Researchers Develop ‘NanoporeTERs’ That Could Potentially Allow Computers to Directly Read Cells

Science

Researchers have created new and more efficient genetic reporter proteins to detect specific proteins in cells, a step which is believed to help in the study of genetic material and intracellular processes, engineered or otherwise. Genetically encoded reporter proteins are of much use in the fields of biotechnology. These reporter proteins help detect certain proteins and decode engineered genetic circuits. However, conventional reporter proteins rely on the fluorescence of protein molecules, which makes it difficult to detect some strains. However, researchers at the University of Washington and Microsoft have developed reporter proteins that can be read by a ‘nanopore sensing device’.

Researchers call this new reporter protein ‘nanopore-addressable protein tags engineered as reporters’ (NanoporeTERs, or NTERs). The team has developed 20 such NTER tags and stored them in a library.
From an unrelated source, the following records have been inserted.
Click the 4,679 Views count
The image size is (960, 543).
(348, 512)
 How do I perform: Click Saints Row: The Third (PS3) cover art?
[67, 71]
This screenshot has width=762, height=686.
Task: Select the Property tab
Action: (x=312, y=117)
The research report was published in Nature Biotechnology. Reporter proteins can help researchers gather data about cell processes and anomalies. Conventionally, only optical proteins that showed fluorescent effects could be detected through the trial-and-error method. The maximum number of protein strands that could be simultaneously studied were also limited. This largely limited cellular-level research.

However, the new synthetic proteins are secreted outside a cell to gather information about the cellular environment. They carry distinct amino acid “barcodes” that respond to a nanopore detector. For the study, researchers used the Oxford Nanopore Technologies MinION device. With these reporter proteins, it is also possible to simultaneously read more protein strands, which give at least 10 times more multiplexing opportunities.

NTERs are proteins with charged “tails” that attract them to the sensors of a nanopore through an electric field. Researchers, then, use machine learning to decode these electrical signals and classify them into NTER barcodes.

“This is a fundamentally new interface between cells and computers,” a report by EurekAlert quoted Jeff Nivala, one of the nine authors and a University of Washington Research Assistant Professor, as saying.

Lead Co-author Karen Zhang saw a potential to expand these NTERs beyond 20 tags. “We are currently working to scale up the number of NanoporeTERs to hundreds, thousands, maybe even millions more,” he said in the same report.

NTERs can change the way we detect diseases or target therapeutics to specific areas in the body. And “debugging complicated genetic circuit designs” is another field that will benefit from this research.